这是desc_table修改后的新CTE,它将查询的两个部分组合在一起(因此它不再是CTE而是完整的查询),并以粗体突出显示必要的更改:

SELECT
  SUM(total_temp) / SUM(event_count) AS avg_temp,
  current_weather_description,
  current_icons,
  MAX(event_count) AS max_event_count
FROM
  (
    SELECT
      strftime('%H', time_stamp, '+30 minutes') AS hour,
      current_weather_description,
      current_icons,
      COUNT(*) AS event_count,
      SUM(current_temperatures) AS total_temp
    FROM
      weather_events
    GROUP BY
      strftime('%H', time_stamp, '+30 minutes'),
      current_weather_description
  ) AS s
GROUP BY
  hour
ORDER BY
  hour
;
Run Code Online (Sandbox Code Playgroud)

显然,该max_event_count列对于输出是多余的 - 并且对于查询所依赖的"每组最大N"方法仍然是至关重要的.就个人而言,在这种情况下我不会担心一个冗余列,但是如果你有充分的理由将它排除在结果集之外,你可以使用上面的查询作为派生表(是的,再次)并拥有最外层的SELECT拉所有列除外max_event_count- 例如,像这样:

SELECT
  avg_temp,
  current_weather_description,
  current_icons
FROM
  (
    SELECT
      hour,
      SUM(total_temp) / SUM(event_count) AS avg_temp,
      current_weather_description,
      current_icons,
      MAX(event_count) AS max_event_count
    FROM
      (
        SELECT
          strftime('%H', time_stamp, '+30 minutes') AS hour,
          current_weather_description,
          current_icons,
          COUNT(*) AS event_count,
          SUM(current_temperatures) AS total_temp
        FROM
          weather_events
        GROUP BY
          strftime('%H', time_stamp, '+30 minutes'),
          current_weather_description
      ) AS s
    GROUP BY
      hour
  ) AS s
ORDER BY
  hour desc
;
Run Code Online (Sandbox Code Playgroud)

正如您所看到的,中间层SELECT现在也包括在内hour,这是最外层的ORDER BY所需要的.(我在这里假设订单对于调用应用程序很重要.)

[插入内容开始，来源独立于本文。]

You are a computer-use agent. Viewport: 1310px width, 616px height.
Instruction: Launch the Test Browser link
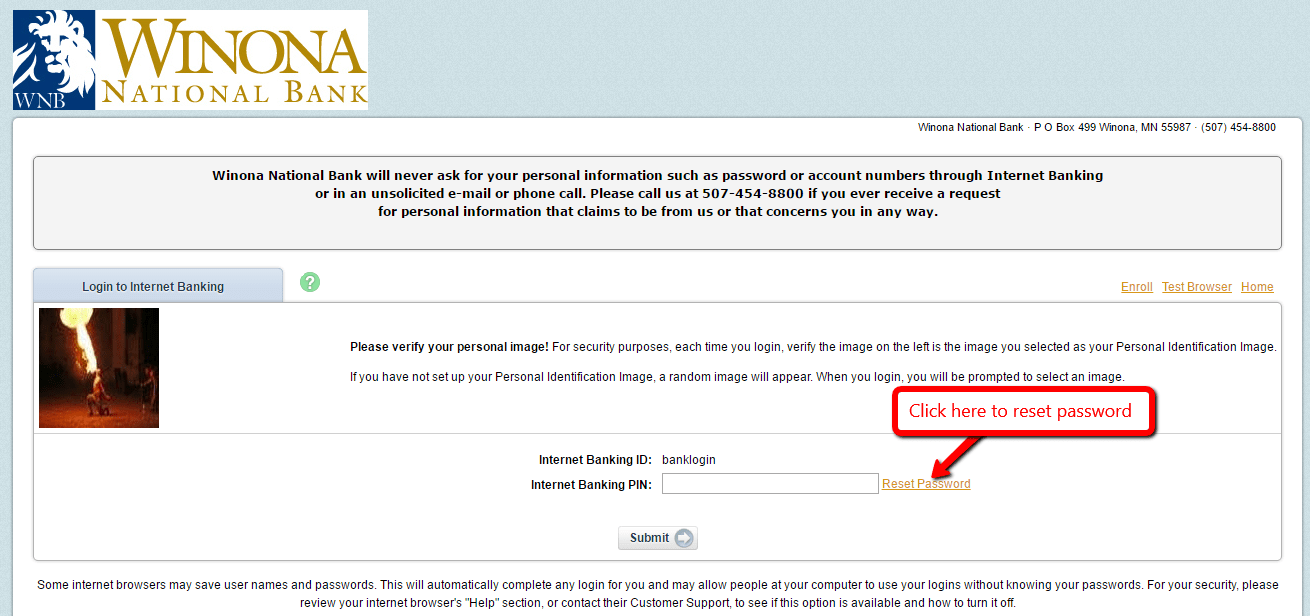click(x=1196, y=286)
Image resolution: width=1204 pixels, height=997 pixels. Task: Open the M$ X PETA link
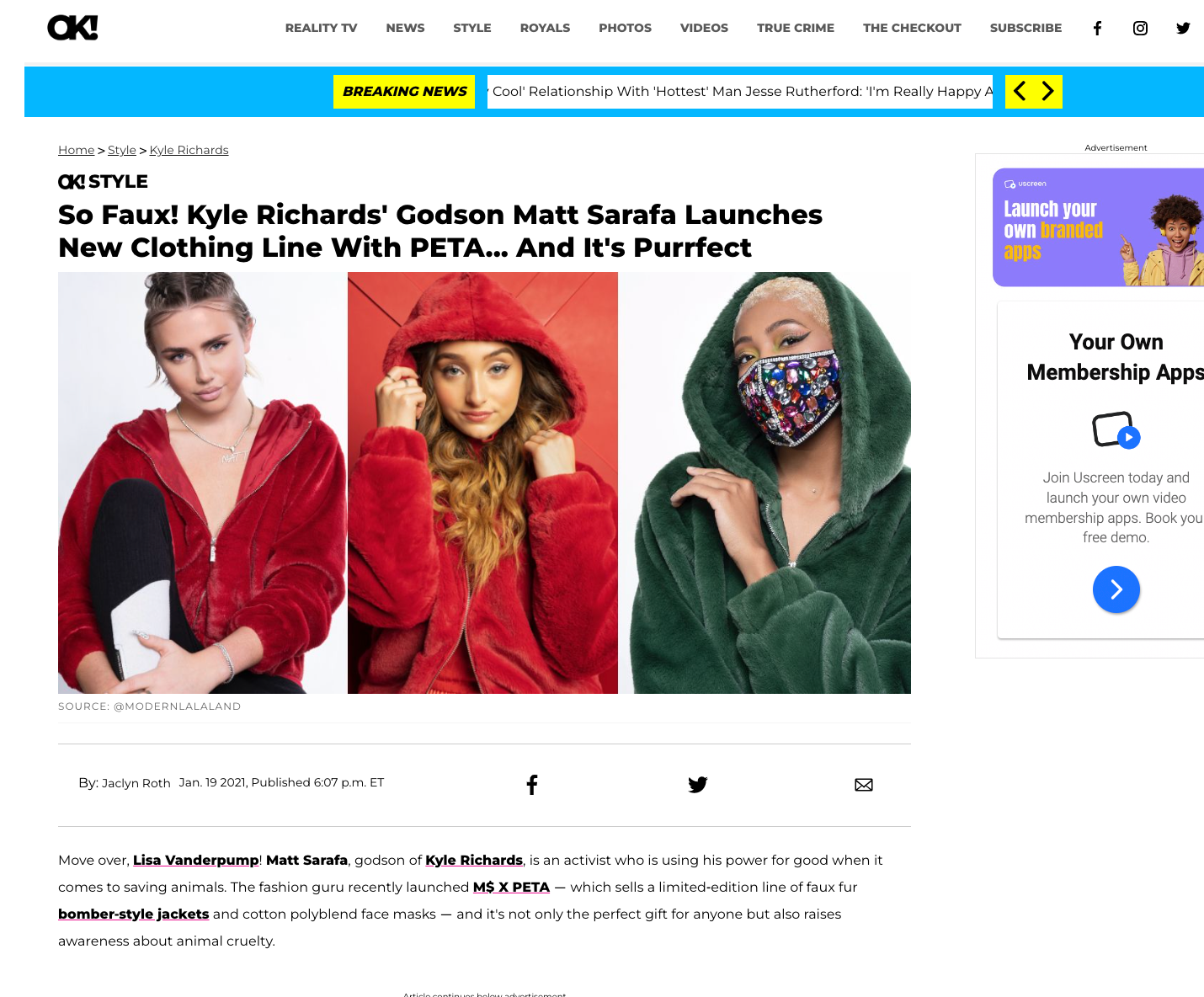pos(511,887)
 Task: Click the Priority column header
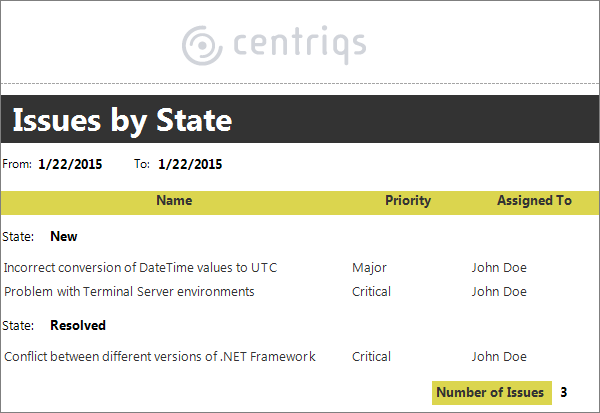pos(408,201)
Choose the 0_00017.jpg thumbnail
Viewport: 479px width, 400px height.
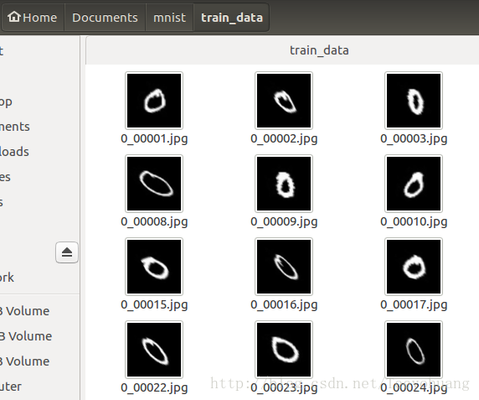pyautogui.click(x=414, y=266)
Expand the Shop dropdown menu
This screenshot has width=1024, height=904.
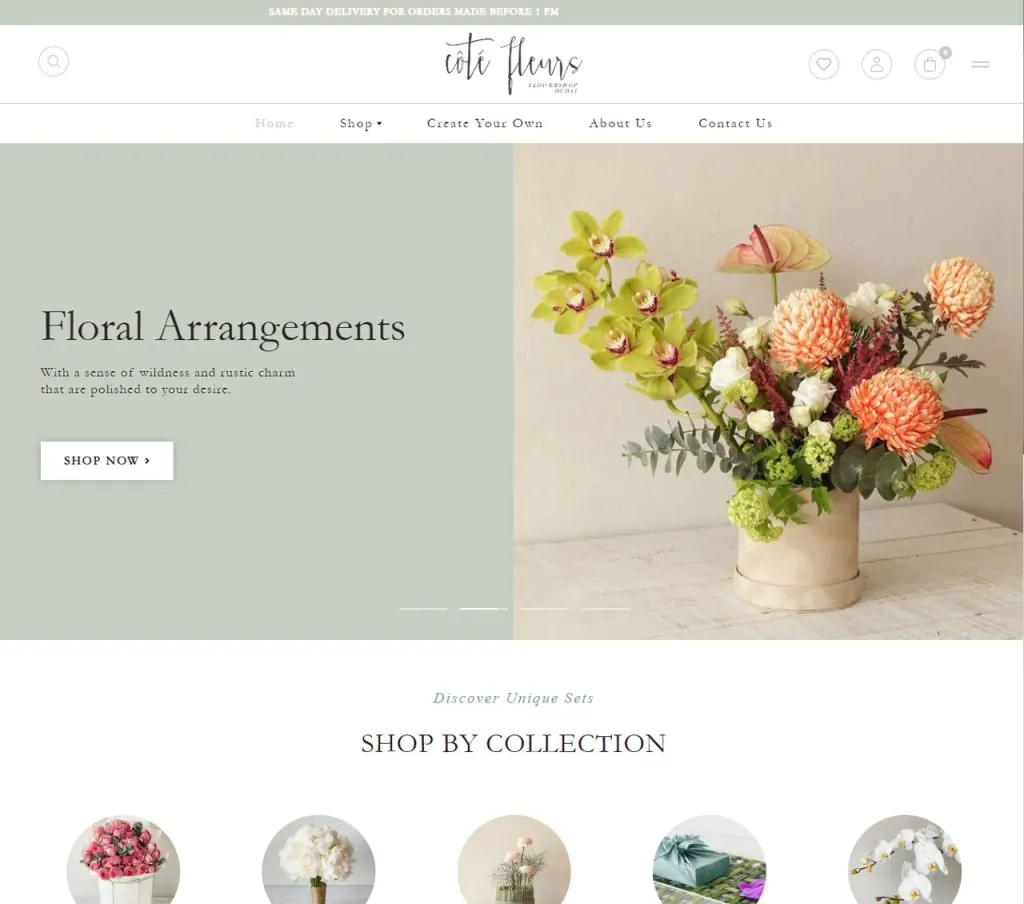tap(360, 123)
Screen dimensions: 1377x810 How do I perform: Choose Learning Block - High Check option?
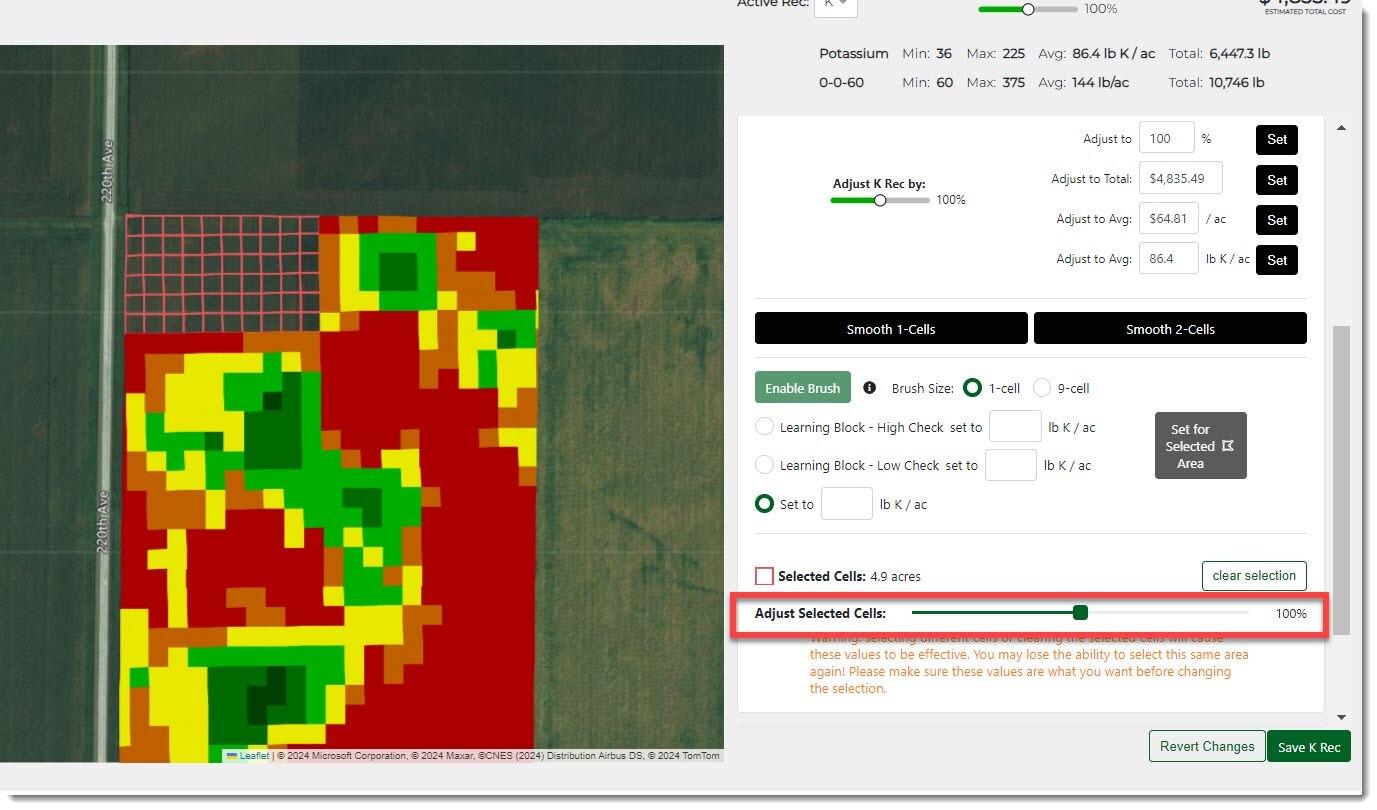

我只能提到两种方法的结果之间的差异.在第一个中,AVG(current_temperatures)给出一个浮点结果.在第二个中,SUM(total_temp) / SUM(event_count)给出一个整数.由于您的预期结果显示整数平均值,我想这应该不是问题.但是,如果你以后决定你想为你的平均值更精确,只需记住,你可以在更换被SUM函数SUM(total_temp)SUM(current_temperatures)与TOTAL函数返回相同的值SUM但结果始终是一个real.划分real由一个integer收益率real在SQLite的,所以使用TOTAL你会得到相同的结果与AVG在第一种方法.